Realitas dan kondisi obyektif Sebagai sebuah instrumen, relevansi sertifikasi harus ditapis dengan realitas dan kondisi objektif dimana instrumen itu akan digunakan. Sertifikasi masih jauh dari relevan, manakala kondisi objektifnya menuntut instrument lain yang bisa jadi lepas jauh dari sertifikasi. Sampai disini, inisiatif sertifikasi masih bisa digeser wujudnya sampai pada titik yang memang ikut menjawab realitas yang ada. Wujud ini bisa jadi lain sama sekali dengan sertifikasi itu sendiri, tapi bisa dikerangka menuju penciptaan instrumen sertifikasi dalam jangka panjang. Yang relatif lebih relevan, sertifikasi atas prakondisi menuju pengelolaan hutan yang benar (lestari, adil, dst). Sekaligus, yang jadi objek sertifikasi adalah seluk beluk dan struktur "pengurusan" hutan, termasuk siapa (saja) yang menentukan struktur itu, kemana orientasinya, apa paradigmanya, bagaimana visi-misinya, apakah ada langkah konkretnya, apakah dilengkapi dengan instrument teknis operasionalnya dan seterusnya. Hasil sertifikasi di "titik" ini idealnya harus mampu memberikan gambaran bahwa "pengurusan hutan" ada pada jalur adil dan lestari tadi. Bila hasil ini yang diperoleh, maka sertifikasi di level UM bukan saja relevan tapi perlu. Analoginya, kalau kita ingin menguji apakah sebuah "pisau" tajam atau tidak, maka yang pertama dilihat adalah tampilan fisik "pisau" itu. Kalau jelas-jelas tampilan fisiknya masih jauh dari kesan sebagai sebuah pisau, bahkan sebut saja masih berupa selempeng baja, maka penapisan apakah dia tajam atau tidak harusnya digeser menjadi apakah ia pisau atau bukan.

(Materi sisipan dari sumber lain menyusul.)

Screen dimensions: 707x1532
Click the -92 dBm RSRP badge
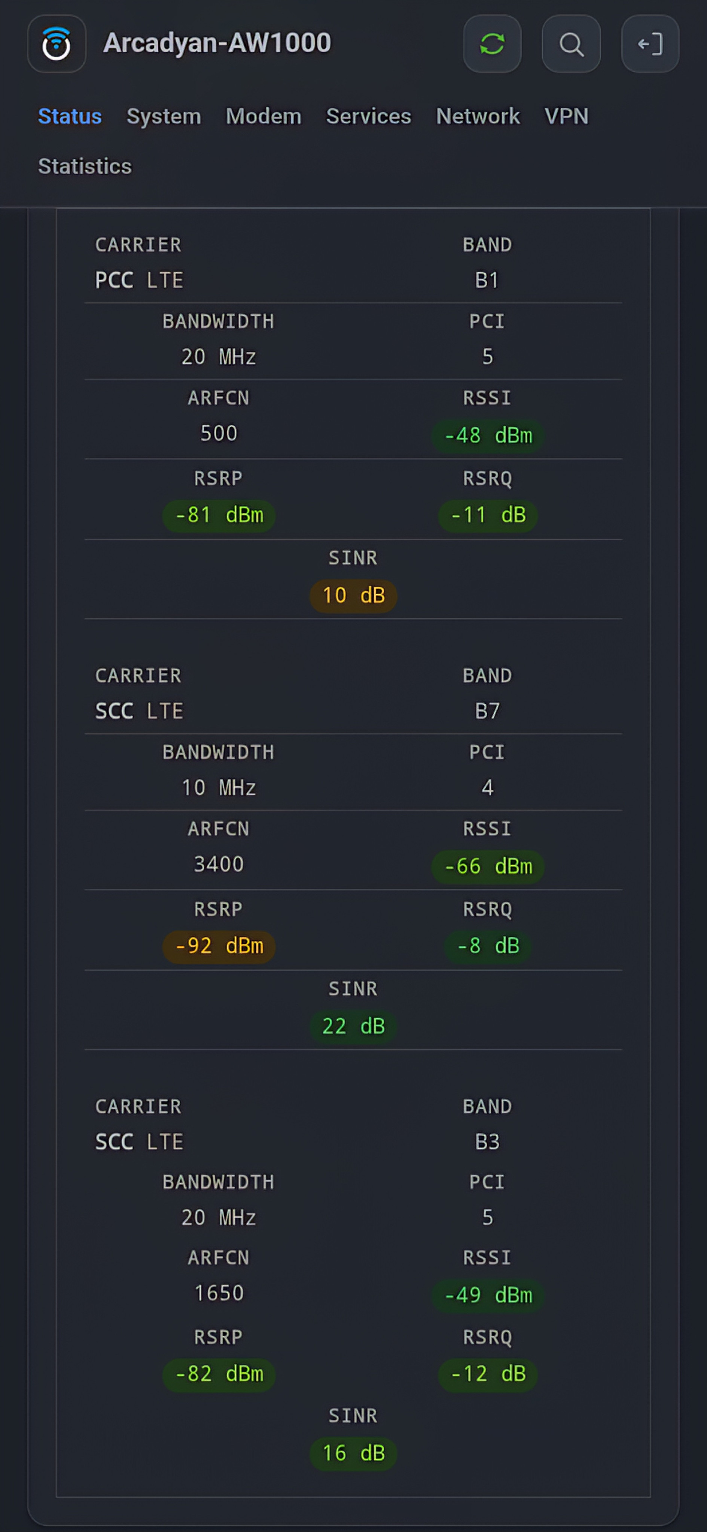click(x=219, y=946)
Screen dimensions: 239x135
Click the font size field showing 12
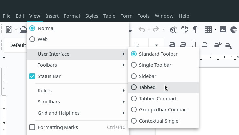pos(139,45)
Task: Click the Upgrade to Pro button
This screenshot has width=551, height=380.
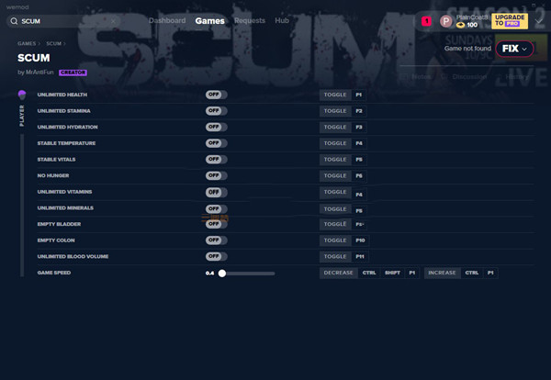Action: [x=510, y=20]
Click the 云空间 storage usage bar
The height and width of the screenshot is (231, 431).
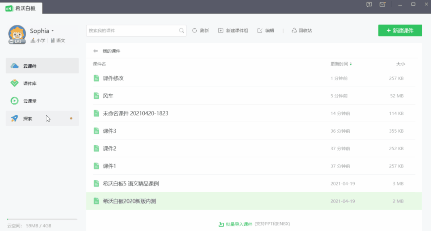(42, 219)
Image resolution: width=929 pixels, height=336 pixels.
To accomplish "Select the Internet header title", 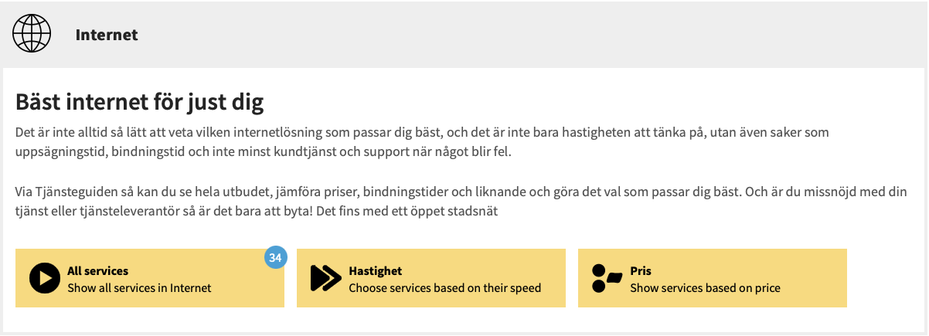I will coord(107,35).
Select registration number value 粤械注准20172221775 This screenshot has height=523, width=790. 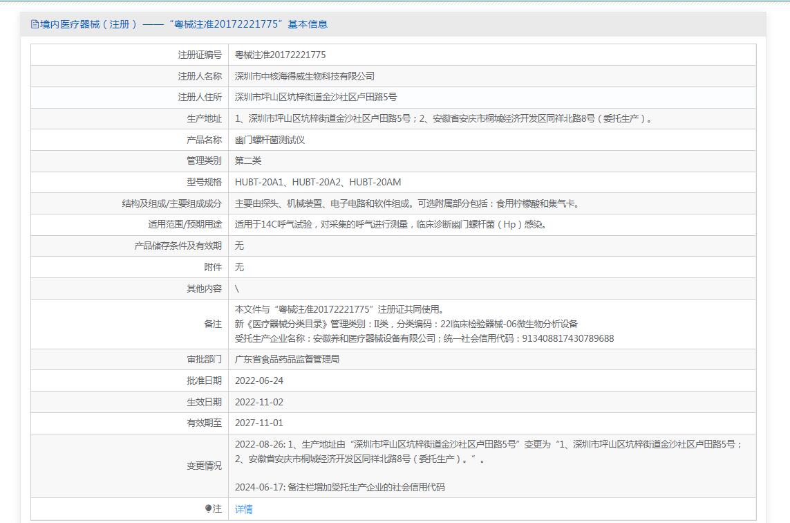[280, 55]
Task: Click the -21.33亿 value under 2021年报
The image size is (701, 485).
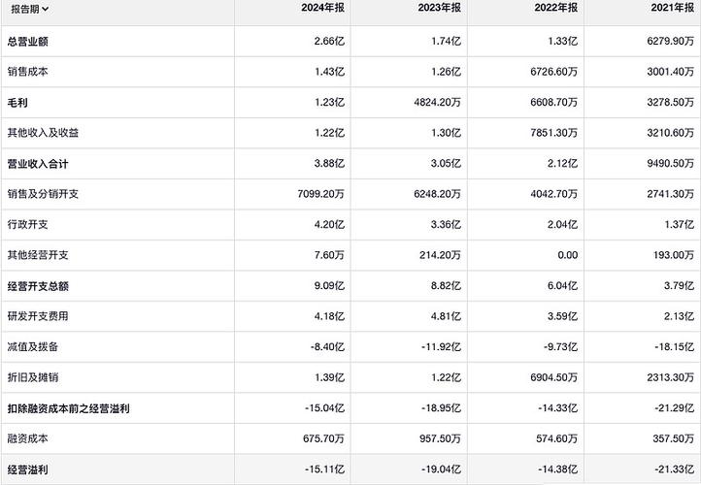Action: coord(668,469)
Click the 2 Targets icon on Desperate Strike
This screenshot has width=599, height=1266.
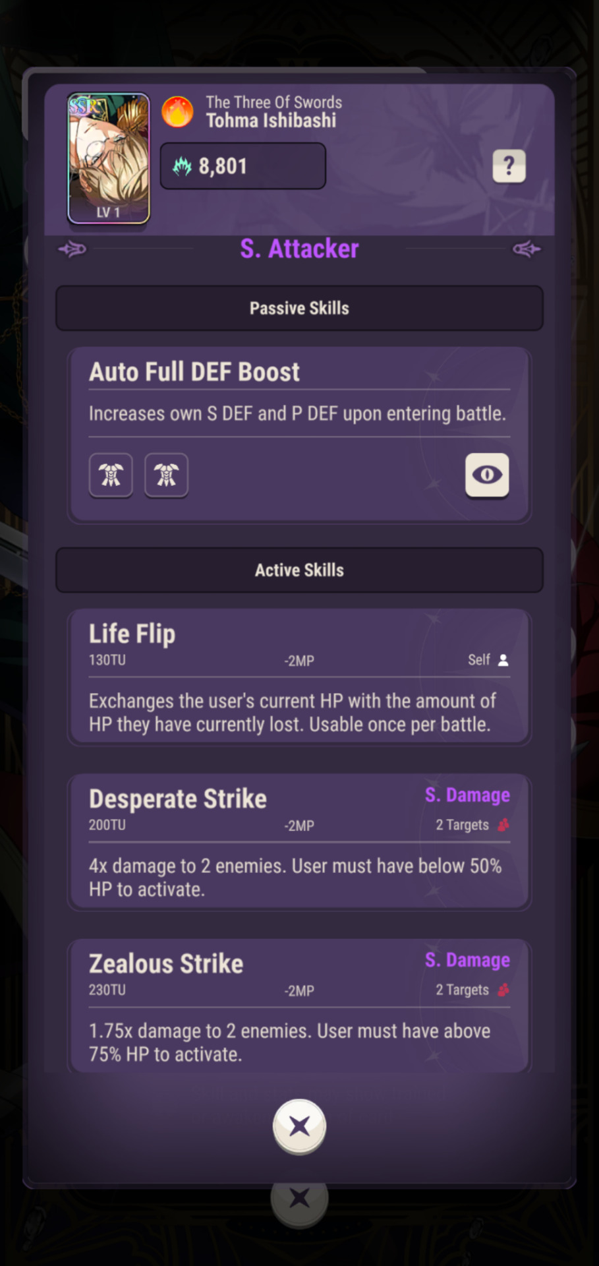pos(503,825)
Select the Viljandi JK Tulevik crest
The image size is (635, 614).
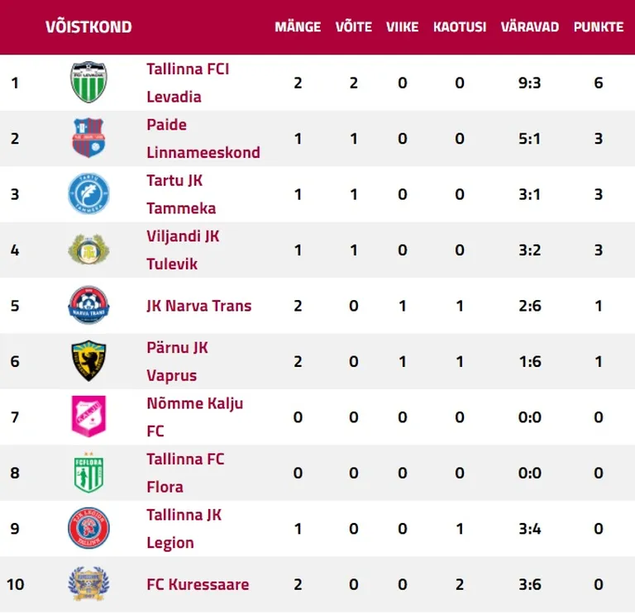[x=88, y=250]
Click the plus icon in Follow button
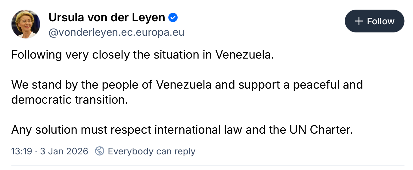The width and height of the screenshot is (413, 170). [x=359, y=21]
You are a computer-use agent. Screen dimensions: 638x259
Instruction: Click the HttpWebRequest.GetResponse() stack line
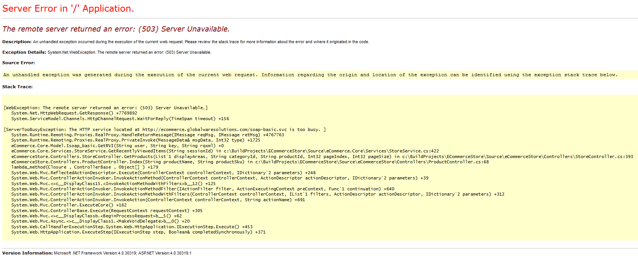tap(74, 113)
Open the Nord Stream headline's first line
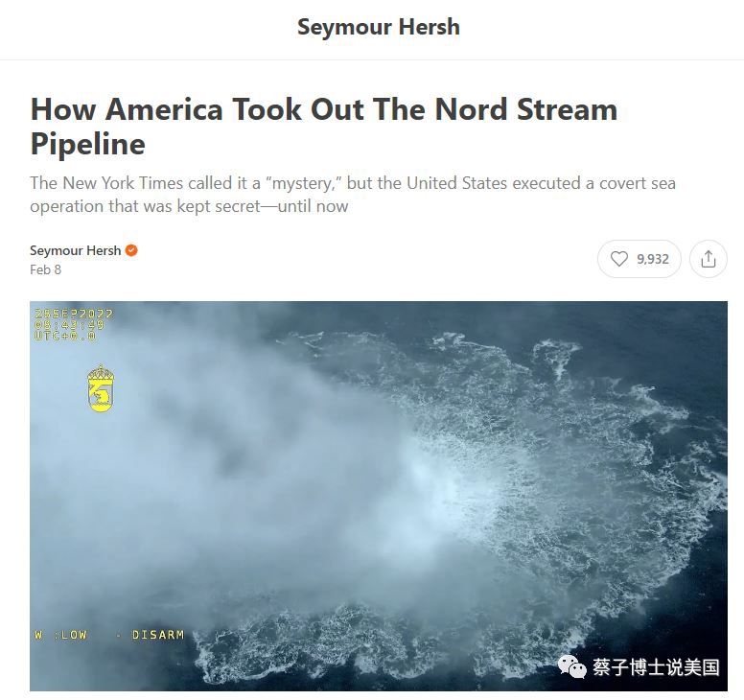Screen dimensions: 744x700 click(324, 109)
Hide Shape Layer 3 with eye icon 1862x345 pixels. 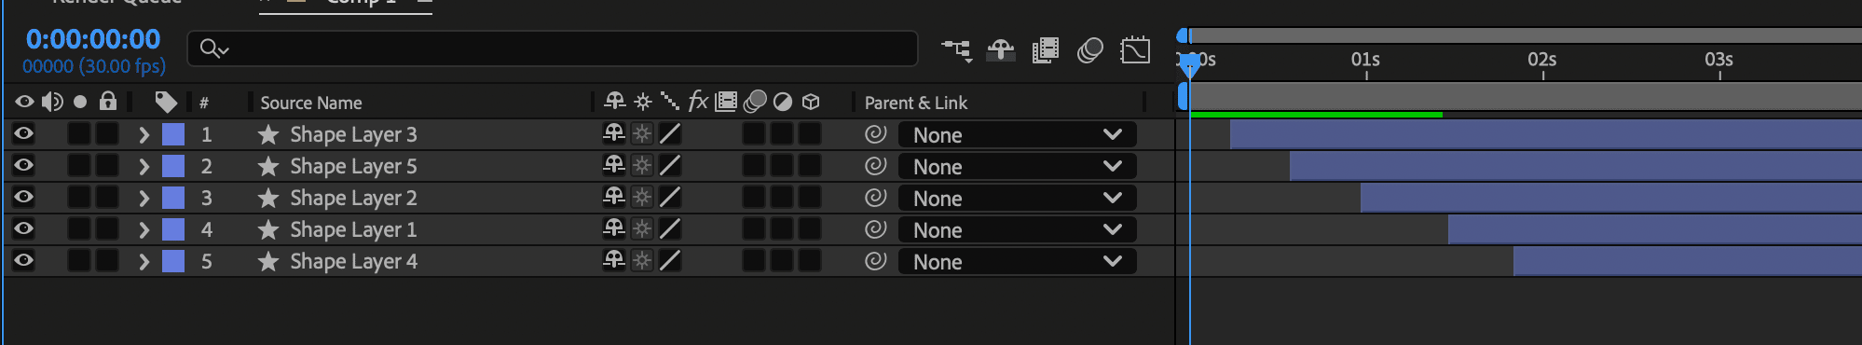pyautogui.click(x=24, y=134)
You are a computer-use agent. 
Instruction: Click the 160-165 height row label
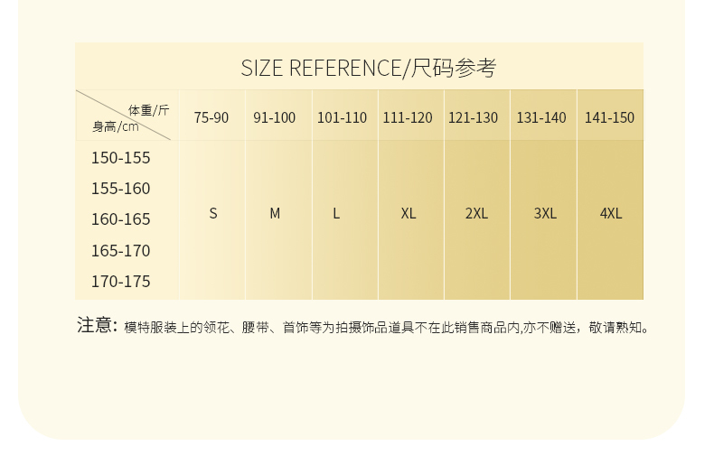[x=121, y=219]
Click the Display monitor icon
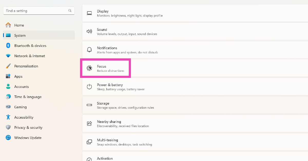308x161 pixels. tap(89, 13)
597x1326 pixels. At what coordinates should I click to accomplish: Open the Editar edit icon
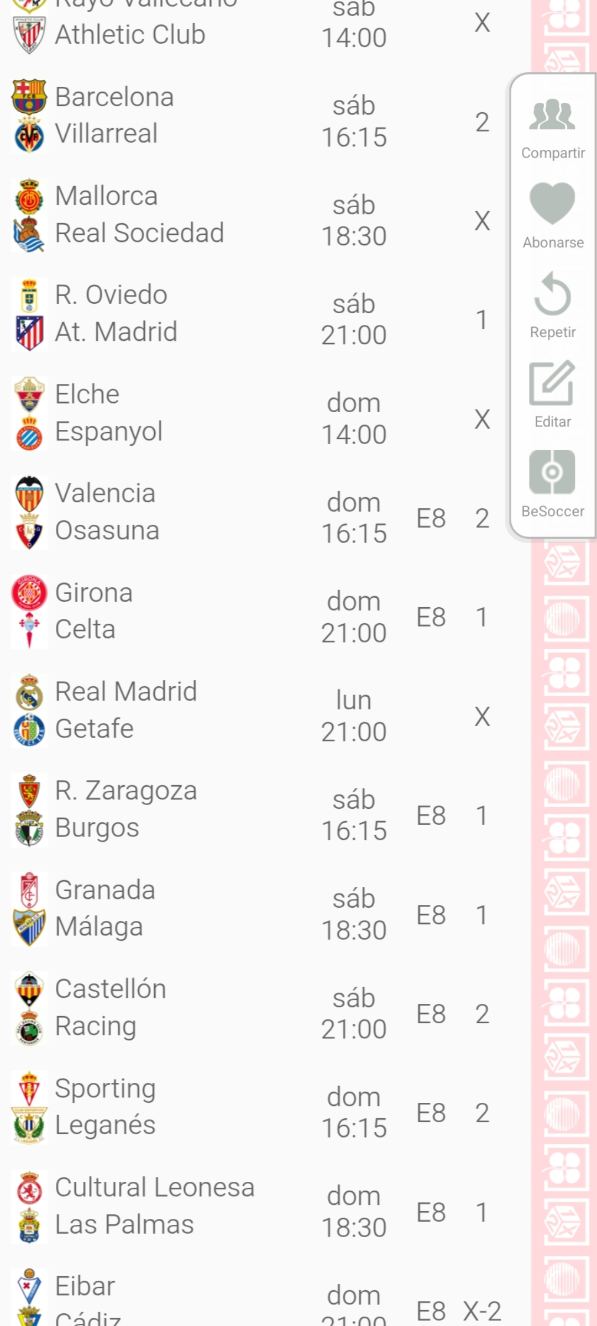(552, 383)
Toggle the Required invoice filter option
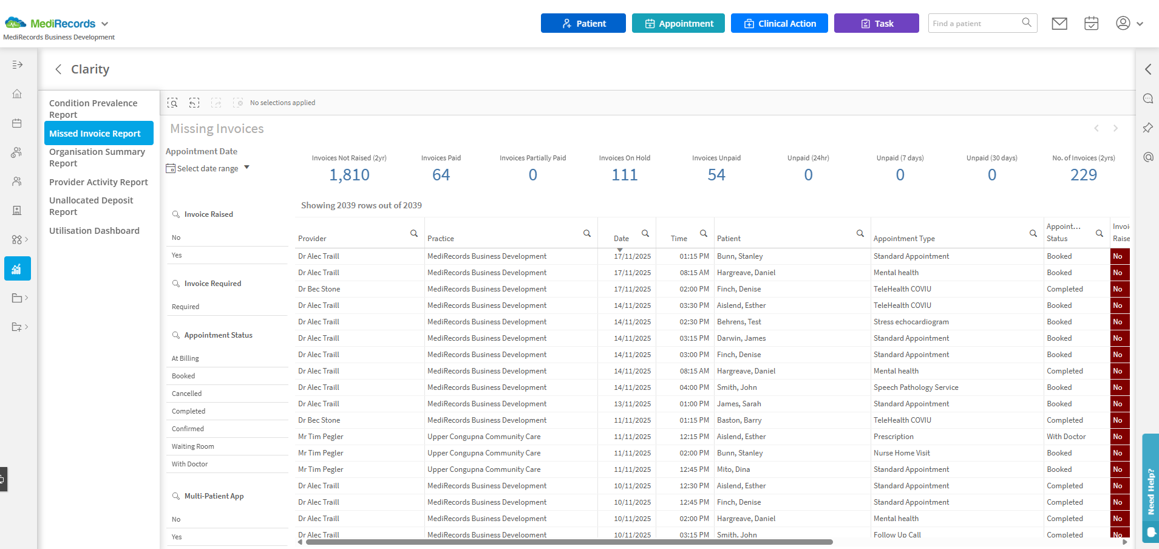Image resolution: width=1159 pixels, height=549 pixels. pyautogui.click(x=185, y=307)
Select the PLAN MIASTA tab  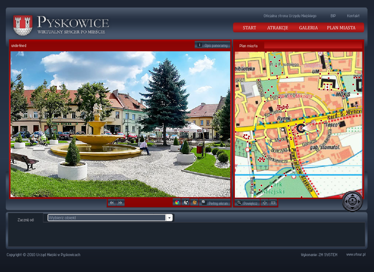341,28
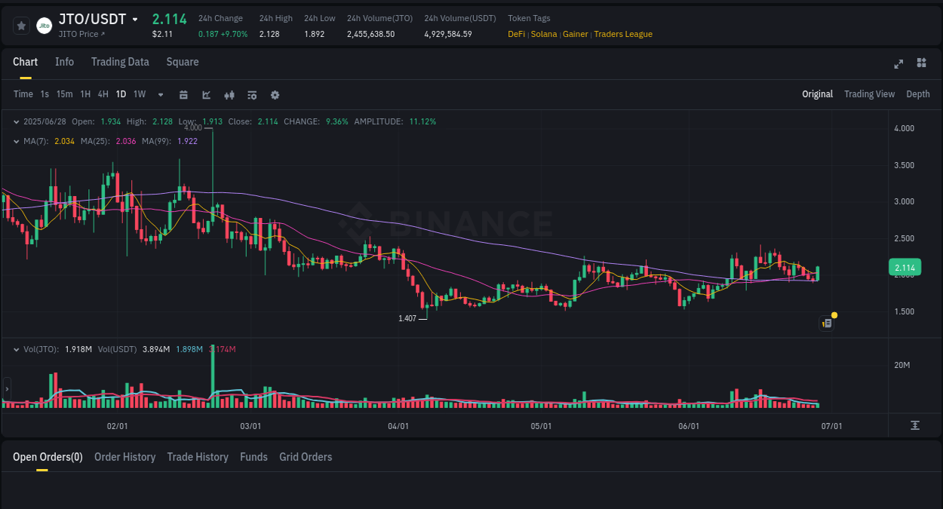Screen dimensions: 943x509
Task: Toggle JTO/USDT as a favorite star
Action: tap(20, 25)
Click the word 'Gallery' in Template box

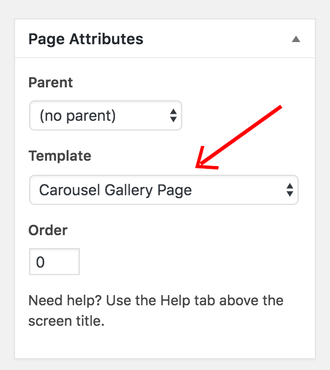point(128,190)
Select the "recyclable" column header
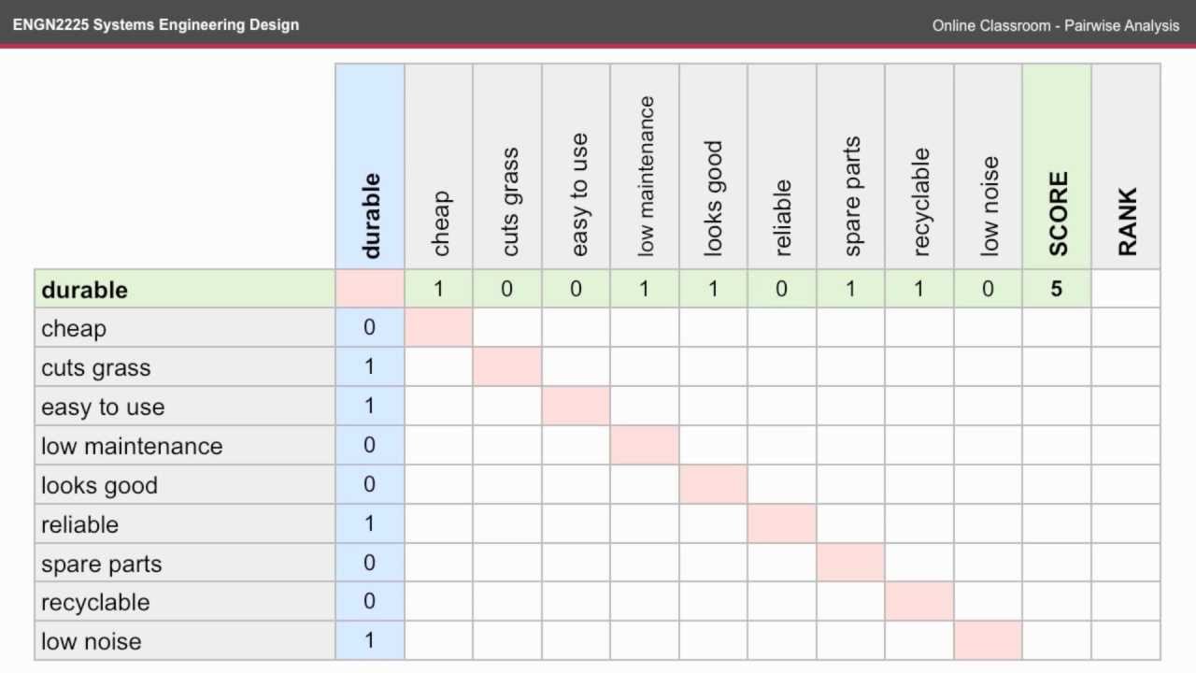Screen dimensions: 1196x673 coord(919,201)
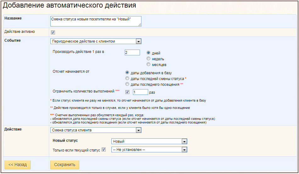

Kalau memang ideologi yang melatari keseluruhan penapisan ini adalah "kita harus punya pisau yang tajam", maka tentunya kita harus mengkondisikan lempengan baja tadi menjadi sedekat mungkin dengan pisau yang sebenar-benar pisau. Pada saat ini terjadi, maka penapisan apakah pisau ini tajam atau tidak, mejadi relevan dan perlu.
12
LEI SEBAGAI LEMBAGA AKREDITASI Dalam sejarahnya, saat LEI masih berupa working group LEI bentuk Yayasanbentuk hukum kelembagaan kini--adalah pada dasarnya pilihan transisi dan pilihan keniscayaan yang paling memungkinkan. Kenapa disebut demikian, LEI memang dirancang agar ia menjadi organisasi publik yang mempunyai keterikatan publik yang jelas. Yayasan karena pertama, bentuk badan hukum yg relatif bisa mengakomodir “keterwakilan publik” yakni melalui apa yg disebut “eminent person .” Orang-orang seperti Emil Salim, Djamaludin Suryohadikusumo, Agus Purnomo, Erna Witular dianggap bisa “mewakili” publik Indonesia. Namun keterwakilan ini—dalam pandangan moderator—merupakan keterwakilan publik yang semu, sangat eksklusif. Tapi pada waktu itu bentuk itulah yg paling memungkinkan. Visi para anggota working group adalah CBO. Bagaimana dengan pada pendiri Yayasan LEI dan juga BOT LEI, menurut informasi dan tidak diragukan, mereka sangat getol sekali untuk segera mentransformasikan LEI menjadi CBO. Ini bisa didengar pada statement LEI (Alan) di Santika. Dan juga beberapa kali disampaikan Direktur Eksekutif LEI pada Tim -4. Malah kini para BOT (Board of Trustees) yg diwakili oleh Pak Djamaluddin, mematok deadline Januari 2004 sebagai awal bentuk baru kelembagaan LEI. Itu semua adalah indikasi yang baik. Memang ada risiko dalam setiap transformasi sebuah organisasi. Tetapi mungkin risiko yg ditanggung akan jauh lebih besar jika tidak dilakukan trasnformasi. Ini adalah kesempatan sebagai masyarakat madani untuk bisa merancang sebuah lembaga yang bisa mencerminkan keterwakilan publik yang tepat, yang memberi ruang yang cukup luas dan riil pada yg namanya stakeholder. Di samping menjawab persoalan legitimasi.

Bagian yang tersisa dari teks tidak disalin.